Para Guacira Matos, após a criação do Sistema Único de Saúde se evidenciou a importância da construção de uma política de assistência farmacêutica para o país, assentada nos princípios doutrinários e organizativos do SUS e capaz de garantir o acesso da população a uma terapêutica medicamentosa com qualidade, segurança e economicidade. “A Lei Orgânica do Sistema Único de Saúde (Lei 8.080/1990), ao incluir a assistência farmacêutica no âmbito da assistência terapêutica integral, legitimou e alavancou a reorientação da formação e da atuação profissional do farmacêutico”, avalia.
Assim, os principais impactos para o setor foram determinados pela ampliação da assistência farmacêutica para além da simples disponibilização de medicamentos. “Ganhou força o conjunto das atividades relacionadas à organização, financiamento, gestão e avaliação da assistência farmacêutica prestada pelo SUS, bem como a pesquisa, a inovação e o desenvolvimento industrial na área farmacêutica”, afirma Guacira. Para Márcia, “a partir da implementação do SUS, a assistência farmacêutica abrange um conjunto de ações e serviços de atenção à saúde do cidadão que culmina com o acesso propriamente dito ao medicamento”.
O impacto do SUS na UFRJ
A professora Guacira aponta que, dentro da universidade, a implantação do SUS implica em duas principais vertentes: a reorientação da formação profissional e o desenvolvimento de atividades de pesquisa e de extensão. Em relação à assistência farmacêutica, o principal efeito induzido pelas demandas do sistema de saúde na Faculdade de Farmácia da UFRJ foi a aprovação em 2007 do Projeto Pedagógico do Curso de Graduação em Farmácia.

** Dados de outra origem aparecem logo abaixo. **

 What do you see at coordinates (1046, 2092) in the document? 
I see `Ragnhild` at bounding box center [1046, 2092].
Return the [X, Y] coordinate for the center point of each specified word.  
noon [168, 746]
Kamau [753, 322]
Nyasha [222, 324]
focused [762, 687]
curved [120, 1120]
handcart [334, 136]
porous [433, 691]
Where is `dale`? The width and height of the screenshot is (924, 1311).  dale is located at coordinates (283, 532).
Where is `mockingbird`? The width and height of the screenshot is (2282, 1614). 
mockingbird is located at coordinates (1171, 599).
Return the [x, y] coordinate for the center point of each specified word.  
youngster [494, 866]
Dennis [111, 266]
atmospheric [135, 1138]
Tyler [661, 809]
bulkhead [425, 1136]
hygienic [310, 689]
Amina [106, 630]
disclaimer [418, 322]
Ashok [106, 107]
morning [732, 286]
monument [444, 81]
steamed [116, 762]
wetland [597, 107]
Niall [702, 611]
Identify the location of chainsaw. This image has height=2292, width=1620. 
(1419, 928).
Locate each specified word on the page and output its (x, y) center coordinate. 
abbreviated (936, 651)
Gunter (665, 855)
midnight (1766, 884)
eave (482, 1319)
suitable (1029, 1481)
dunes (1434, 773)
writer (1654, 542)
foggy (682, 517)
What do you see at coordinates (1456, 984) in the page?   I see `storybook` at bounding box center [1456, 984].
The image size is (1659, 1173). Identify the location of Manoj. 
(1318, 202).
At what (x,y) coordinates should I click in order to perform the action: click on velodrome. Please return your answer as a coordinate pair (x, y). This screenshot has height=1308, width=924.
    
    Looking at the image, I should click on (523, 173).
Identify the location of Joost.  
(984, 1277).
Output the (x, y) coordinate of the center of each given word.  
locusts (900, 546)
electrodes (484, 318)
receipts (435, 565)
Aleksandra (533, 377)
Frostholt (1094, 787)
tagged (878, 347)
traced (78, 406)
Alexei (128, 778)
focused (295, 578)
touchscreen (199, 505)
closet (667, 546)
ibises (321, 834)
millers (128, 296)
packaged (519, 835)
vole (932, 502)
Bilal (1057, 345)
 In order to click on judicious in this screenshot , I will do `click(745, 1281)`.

“O novo currículo promove a integração entre as ciências exatas, biológicas, da saúde, humanas, sociais e farmacêuticas, com o objetivo de formar farmacêuticos com formação generalista e dotados de competências e habilidades nas áreas de fármacos e medicamentos, análises clínicas e toxicológicas e análise, controle e produção de alimentos, tendo como eixo a assistência farmacêutica”, diz Guacira Matos.
Outro ponto de destaque é o Programa de Pós-graduação stricto sensu em Ciências Farmacêuticas da Faculdade de Farmácia. Seus principais focos são a pesquisa de novos fármacos e o desenvolvimento de novas formulações de interesse para as necessidades de saúde da população brasileira.
Avaliação geral do SUS
Por fim, as duas professoras fazem uma análise geral dos 20 anos de atividade do SUS. De acordo com Márcia Passos, “o SUS é o maior projeto de inclusão social do mundo, por promover o acesso universal às ações em saúde independente do seu nível de complexidade e exigência tecnológica. Garantindo, dessa forma, a integralidade das ações em saúde com equidade. Entretanto, um de seus maiores desafios consiste no desenvolvimento e aperfeiçoamento de instrumentos de gestão que auxiliem na regulação e controle da assistência a saúde, de forma a garantir a sustentabilidade do sistema”.
Já Guacira Matos avalia que “apesar de todas as dificuldades, o SUS tem se mostrado capaz de estruturar e consolidar a política de saúde do país, com inquestionáveis avanços para os níveis de saúde da população, como na drástica redução da mortalidade infantil e na efetividade dos resultados da estratégia de saúde da família. Entretanto, subsistem importantes desafios, principalmente quanto à garantia dos princípios de universalidade, integralidade e equidade, ao planejamento e financiamento do sistema, à persistência de profundas desigualdades regionais e populacionais”.